▶ **EXERCISE PROMPT**: From the entries below, return exactly the lines beginning at the one that contains "Viewport: 1400px width, 853px" and ending at the one that contains "You are a computer-use agent. Screen dimensions: 1096x748", both of them included, and only those lines.
*** Opening ENTRIES SHOWN ***
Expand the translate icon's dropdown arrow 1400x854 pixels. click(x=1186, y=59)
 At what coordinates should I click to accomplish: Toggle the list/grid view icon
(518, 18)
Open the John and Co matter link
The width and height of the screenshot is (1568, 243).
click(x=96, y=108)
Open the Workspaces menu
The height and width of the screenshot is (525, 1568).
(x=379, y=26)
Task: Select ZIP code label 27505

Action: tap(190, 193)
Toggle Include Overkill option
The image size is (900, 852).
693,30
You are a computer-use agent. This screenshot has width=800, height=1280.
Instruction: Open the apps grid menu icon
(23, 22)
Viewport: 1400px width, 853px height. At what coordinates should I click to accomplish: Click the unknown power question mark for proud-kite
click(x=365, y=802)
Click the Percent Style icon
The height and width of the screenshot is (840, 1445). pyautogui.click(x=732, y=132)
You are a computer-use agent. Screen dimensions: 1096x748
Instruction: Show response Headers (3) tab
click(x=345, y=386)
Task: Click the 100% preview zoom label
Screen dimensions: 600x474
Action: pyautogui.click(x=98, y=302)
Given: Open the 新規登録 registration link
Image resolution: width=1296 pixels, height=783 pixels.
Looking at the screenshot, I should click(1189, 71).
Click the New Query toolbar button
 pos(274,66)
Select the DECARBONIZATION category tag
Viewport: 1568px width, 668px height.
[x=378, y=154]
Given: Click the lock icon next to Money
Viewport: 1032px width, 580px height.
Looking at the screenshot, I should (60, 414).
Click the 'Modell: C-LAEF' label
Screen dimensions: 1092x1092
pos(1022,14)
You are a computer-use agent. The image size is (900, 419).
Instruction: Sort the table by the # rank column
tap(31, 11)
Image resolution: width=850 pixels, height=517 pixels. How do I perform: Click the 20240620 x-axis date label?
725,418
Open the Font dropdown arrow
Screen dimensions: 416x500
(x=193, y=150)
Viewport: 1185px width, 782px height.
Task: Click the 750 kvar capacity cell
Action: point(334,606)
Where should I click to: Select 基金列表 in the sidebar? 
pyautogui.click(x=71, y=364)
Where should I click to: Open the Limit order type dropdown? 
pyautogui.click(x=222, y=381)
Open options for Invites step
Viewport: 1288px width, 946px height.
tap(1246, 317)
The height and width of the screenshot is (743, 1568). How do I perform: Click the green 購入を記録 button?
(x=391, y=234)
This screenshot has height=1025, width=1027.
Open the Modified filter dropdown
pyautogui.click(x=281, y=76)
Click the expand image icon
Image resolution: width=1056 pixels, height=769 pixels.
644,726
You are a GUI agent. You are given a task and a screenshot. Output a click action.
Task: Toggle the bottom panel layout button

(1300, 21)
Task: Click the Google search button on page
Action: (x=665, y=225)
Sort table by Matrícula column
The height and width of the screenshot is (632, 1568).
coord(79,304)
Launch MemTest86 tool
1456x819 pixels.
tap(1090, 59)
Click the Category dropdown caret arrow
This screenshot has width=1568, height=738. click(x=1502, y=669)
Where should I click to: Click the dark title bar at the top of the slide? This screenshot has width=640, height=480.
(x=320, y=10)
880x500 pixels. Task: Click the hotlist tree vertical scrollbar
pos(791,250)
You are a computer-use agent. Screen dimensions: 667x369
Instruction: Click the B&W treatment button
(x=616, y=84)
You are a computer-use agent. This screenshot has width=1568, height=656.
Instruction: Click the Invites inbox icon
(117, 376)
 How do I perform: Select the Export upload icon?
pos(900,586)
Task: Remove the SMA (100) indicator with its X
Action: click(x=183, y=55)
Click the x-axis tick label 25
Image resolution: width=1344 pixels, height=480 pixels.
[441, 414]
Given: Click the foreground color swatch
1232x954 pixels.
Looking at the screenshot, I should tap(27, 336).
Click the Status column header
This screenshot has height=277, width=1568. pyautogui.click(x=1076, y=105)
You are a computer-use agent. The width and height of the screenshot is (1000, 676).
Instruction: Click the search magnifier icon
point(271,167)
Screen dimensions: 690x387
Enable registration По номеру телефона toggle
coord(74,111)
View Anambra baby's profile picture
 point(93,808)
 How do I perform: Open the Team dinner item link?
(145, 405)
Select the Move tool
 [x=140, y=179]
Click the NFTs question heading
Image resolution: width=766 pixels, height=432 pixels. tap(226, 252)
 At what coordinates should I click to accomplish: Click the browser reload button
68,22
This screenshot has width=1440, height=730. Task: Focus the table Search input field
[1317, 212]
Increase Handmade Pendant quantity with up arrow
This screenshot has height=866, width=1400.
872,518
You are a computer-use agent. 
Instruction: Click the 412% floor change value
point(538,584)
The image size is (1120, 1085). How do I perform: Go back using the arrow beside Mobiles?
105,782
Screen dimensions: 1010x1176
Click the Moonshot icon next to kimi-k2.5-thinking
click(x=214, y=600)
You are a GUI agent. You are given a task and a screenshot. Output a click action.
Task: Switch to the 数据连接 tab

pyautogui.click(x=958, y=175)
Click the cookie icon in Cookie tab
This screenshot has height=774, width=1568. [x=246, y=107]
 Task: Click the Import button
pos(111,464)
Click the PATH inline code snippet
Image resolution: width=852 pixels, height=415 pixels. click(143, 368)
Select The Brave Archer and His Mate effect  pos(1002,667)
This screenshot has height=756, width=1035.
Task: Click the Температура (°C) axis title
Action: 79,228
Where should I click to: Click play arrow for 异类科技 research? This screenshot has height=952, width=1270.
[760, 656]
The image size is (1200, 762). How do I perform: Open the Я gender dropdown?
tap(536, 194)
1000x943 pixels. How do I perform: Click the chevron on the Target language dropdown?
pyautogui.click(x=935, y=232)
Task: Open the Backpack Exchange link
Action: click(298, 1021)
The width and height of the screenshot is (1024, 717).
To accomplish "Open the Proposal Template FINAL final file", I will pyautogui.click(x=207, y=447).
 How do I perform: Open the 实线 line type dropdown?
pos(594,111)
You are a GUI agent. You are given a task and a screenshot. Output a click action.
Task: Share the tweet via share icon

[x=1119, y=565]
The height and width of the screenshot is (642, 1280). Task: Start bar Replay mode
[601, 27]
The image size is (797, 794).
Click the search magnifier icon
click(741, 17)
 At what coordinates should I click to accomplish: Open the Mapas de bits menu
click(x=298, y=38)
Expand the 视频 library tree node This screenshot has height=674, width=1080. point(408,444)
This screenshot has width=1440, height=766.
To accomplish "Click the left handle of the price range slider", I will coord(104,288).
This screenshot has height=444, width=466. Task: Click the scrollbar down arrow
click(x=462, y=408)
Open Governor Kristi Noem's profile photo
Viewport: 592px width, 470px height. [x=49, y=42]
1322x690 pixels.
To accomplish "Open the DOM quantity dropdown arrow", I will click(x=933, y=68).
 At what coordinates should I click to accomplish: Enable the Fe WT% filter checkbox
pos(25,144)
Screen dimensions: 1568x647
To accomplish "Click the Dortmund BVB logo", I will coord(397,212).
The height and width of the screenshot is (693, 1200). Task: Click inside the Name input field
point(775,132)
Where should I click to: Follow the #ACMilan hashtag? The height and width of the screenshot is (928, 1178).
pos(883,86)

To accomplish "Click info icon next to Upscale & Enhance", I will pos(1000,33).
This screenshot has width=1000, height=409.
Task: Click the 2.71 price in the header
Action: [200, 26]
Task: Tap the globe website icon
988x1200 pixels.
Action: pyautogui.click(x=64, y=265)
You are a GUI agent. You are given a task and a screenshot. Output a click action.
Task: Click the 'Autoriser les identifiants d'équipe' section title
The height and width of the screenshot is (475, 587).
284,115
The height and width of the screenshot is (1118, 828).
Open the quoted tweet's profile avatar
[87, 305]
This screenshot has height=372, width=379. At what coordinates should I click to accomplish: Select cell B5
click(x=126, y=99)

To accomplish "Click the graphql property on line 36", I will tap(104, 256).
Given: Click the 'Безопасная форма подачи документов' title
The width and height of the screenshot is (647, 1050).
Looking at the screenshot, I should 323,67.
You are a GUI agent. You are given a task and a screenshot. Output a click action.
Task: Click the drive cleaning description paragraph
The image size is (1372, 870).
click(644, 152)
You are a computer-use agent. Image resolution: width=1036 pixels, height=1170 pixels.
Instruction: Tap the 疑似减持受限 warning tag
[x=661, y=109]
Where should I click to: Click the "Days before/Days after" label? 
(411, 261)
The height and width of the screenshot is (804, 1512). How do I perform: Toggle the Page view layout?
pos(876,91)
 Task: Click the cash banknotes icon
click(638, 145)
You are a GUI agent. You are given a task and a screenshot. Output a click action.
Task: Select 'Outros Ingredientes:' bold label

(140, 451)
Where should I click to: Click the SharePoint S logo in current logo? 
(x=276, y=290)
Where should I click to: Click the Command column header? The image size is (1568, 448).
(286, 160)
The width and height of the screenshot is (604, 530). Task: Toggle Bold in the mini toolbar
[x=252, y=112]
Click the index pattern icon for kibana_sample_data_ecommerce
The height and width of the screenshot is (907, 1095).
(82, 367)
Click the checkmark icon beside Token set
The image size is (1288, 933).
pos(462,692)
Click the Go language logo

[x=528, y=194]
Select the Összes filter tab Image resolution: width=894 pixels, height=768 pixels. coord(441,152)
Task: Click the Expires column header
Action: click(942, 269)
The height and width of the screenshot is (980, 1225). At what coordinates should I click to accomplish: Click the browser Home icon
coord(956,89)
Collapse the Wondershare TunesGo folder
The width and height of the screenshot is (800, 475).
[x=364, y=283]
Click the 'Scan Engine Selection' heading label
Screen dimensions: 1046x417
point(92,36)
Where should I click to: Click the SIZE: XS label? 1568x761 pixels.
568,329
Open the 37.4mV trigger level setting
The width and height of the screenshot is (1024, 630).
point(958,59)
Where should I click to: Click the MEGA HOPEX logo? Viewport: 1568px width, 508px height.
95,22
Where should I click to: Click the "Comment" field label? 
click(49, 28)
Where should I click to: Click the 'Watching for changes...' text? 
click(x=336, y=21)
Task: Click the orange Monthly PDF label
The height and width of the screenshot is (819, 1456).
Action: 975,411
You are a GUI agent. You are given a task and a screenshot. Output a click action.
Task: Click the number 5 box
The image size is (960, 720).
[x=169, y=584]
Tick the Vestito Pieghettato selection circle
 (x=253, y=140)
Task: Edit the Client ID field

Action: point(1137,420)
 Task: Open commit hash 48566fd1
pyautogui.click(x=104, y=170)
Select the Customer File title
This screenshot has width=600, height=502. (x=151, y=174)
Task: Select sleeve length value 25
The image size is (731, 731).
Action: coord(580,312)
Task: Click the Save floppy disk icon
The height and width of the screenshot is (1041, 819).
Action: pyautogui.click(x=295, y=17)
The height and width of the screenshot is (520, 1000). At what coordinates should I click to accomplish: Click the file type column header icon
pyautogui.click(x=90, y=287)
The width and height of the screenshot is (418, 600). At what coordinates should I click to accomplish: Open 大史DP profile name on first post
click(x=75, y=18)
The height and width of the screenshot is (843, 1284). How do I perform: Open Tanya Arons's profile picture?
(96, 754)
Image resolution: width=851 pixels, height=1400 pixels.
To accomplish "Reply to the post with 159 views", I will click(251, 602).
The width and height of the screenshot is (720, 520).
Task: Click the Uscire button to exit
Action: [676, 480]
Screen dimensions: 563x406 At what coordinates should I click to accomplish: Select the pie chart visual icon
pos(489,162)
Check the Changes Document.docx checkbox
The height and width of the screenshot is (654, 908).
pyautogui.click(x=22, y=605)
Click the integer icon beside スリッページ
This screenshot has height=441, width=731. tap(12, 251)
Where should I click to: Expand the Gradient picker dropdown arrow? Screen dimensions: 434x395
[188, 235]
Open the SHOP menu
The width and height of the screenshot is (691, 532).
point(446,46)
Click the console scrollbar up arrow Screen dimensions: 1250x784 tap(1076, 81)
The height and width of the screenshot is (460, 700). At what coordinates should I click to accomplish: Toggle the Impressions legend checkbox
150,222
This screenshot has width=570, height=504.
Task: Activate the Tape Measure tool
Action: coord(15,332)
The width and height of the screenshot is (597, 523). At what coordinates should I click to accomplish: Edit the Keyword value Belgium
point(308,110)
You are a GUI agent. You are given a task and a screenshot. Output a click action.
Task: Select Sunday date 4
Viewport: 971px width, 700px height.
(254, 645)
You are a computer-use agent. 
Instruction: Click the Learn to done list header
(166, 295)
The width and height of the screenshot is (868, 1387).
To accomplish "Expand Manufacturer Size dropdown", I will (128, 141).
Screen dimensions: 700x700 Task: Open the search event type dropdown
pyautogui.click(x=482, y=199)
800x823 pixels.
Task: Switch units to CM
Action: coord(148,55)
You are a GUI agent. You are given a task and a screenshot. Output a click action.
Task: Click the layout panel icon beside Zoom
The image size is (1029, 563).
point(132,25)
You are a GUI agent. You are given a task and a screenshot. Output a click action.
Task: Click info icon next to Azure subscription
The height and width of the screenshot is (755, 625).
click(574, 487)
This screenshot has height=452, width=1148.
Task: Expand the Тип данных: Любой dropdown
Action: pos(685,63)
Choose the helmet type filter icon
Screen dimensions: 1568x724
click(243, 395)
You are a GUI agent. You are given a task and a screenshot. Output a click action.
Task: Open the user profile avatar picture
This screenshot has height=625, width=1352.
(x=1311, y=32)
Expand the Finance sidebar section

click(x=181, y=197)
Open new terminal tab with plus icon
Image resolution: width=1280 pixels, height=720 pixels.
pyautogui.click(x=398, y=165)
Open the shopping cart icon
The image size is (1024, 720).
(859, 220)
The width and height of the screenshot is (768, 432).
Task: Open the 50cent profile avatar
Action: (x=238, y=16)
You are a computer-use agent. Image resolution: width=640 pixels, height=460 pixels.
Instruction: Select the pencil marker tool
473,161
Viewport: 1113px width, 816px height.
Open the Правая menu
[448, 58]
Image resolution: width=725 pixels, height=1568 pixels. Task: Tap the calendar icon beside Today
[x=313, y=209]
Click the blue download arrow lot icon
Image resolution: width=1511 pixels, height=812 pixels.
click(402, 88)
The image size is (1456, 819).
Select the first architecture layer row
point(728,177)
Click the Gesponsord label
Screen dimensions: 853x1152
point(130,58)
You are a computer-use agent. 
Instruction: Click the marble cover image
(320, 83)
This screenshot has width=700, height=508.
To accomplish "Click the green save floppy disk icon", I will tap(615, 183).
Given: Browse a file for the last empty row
*** Closing ENTRIES SHOWN ***
▶ **RESPONSE TO THIS EXERCISE**:
Viewport: 1400px width, 853px height. At what coordinates should I click to accomplish: Click the unknown power question mark for proud-kite
click(x=365, y=802)
Click the Percent Style icon
The height and width of the screenshot is (840, 1445). pyautogui.click(x=732, y=132)
You are a computer-use agent. Screen dimensions: 1096x748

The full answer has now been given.